Hasan İmamoğlu’nun yazlığında arama

“Hasan amcanın bayramda Ekrem Başkan’ın yerine elini öptüğüm Hasan amcamın ve Dilek İmamoğlu’nun adına kayıtlı iki eve, haber vereceksin, kapı açılacak, çilingirle gidip, oraya neyle gidiyorsun, bilmiyoruz. Orada bir şey yok da, sen oraya eskiden etle tırnak olduğun FETÖ’cüler gibi, bilmiyoruz ne götürüyorsun, bilmiyoruz. Ekrem Başkan’ın avukatlarına haber vermeden, mafya gibi hırsız gibi arama yaparken, olayı duyuyoruz. Şimdi eve gidiyorlar, hazırladıkları basın bülteninde, yapılan aramada, büyük gizli kasaların içinde, 10 Euro, 690 dolar, ruhsatlı silaha ait 40 tane mermi buluyorlar. Büyük bir kumpas düşüyor. Birileri büyük bir yanlış yaptı, bunu kendi anama yapılmış saydım. Bizim kitabımızda anaya laf söylemek, aileye bulaşmak, eşe laf söylemek olmaz! Allah rakibin de düşmanın da mertini versin, böyle namertliklerle kimseyi muhatap etmesin.”

“Anadolu’daki temiz AKP’lilere, MHP’lilerine sesleniyorum, sana televizyondan, İBB’de 550 terörist olduğunu söylediler. Bu sorunun sorulduğu Süleyman Soylu “Ben siyaset yaptım” dedi.”

“Mahir Polat’ın yolunu kesmiş birisi, abi demiş, param yok bana para ver, üstümde yok hesap numaranı ver demiş. O kişiye sadaka yollamış. O kişi güya PKK’dan soruştuma geçirmiş. 50 lira 50 lira! İBB’nin verilerini sattı diyorlar, bu külliyen yalan çıktı. Ama Erdoğan’ın 86 milyonun verilerini çaldırdığı dün ortaya çıktı. 16 tane hackerın hepimizin verlerini çaldıkları ortaya çıktı.”

“Bir hakim talimata değil vicdanına uydu. Bunlar iddia edilse de kuvvetli şüphe olmadığından 8 kişiyi beraat ettirdi. O hakimi alıp tenzili rütbe yaptılar. Onun kararına itiraz edip masumları tutuklattılar.”

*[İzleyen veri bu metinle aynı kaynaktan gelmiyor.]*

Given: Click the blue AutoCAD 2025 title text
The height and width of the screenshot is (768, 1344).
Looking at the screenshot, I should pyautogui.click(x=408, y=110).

“301 genç arkadaşımızı haksız yere tutukladılar, 2’si bırakılmıştı. Bugün bırakılanlardan sonra hala 270 arkadaşımız Silivri’de ve çeşitli cezaevlerinde.”

“Salon adamı Erdoğan, sıcak seven Erdoğan, cesaretin varsa bir sandık koyalım gençlere soralım, senin hayatını Erdoğan mı karartıyor Özgür Özel mi? Erdoğan mı senin geleceğini aydınlatır? Yoksa İmamoğlu mu?”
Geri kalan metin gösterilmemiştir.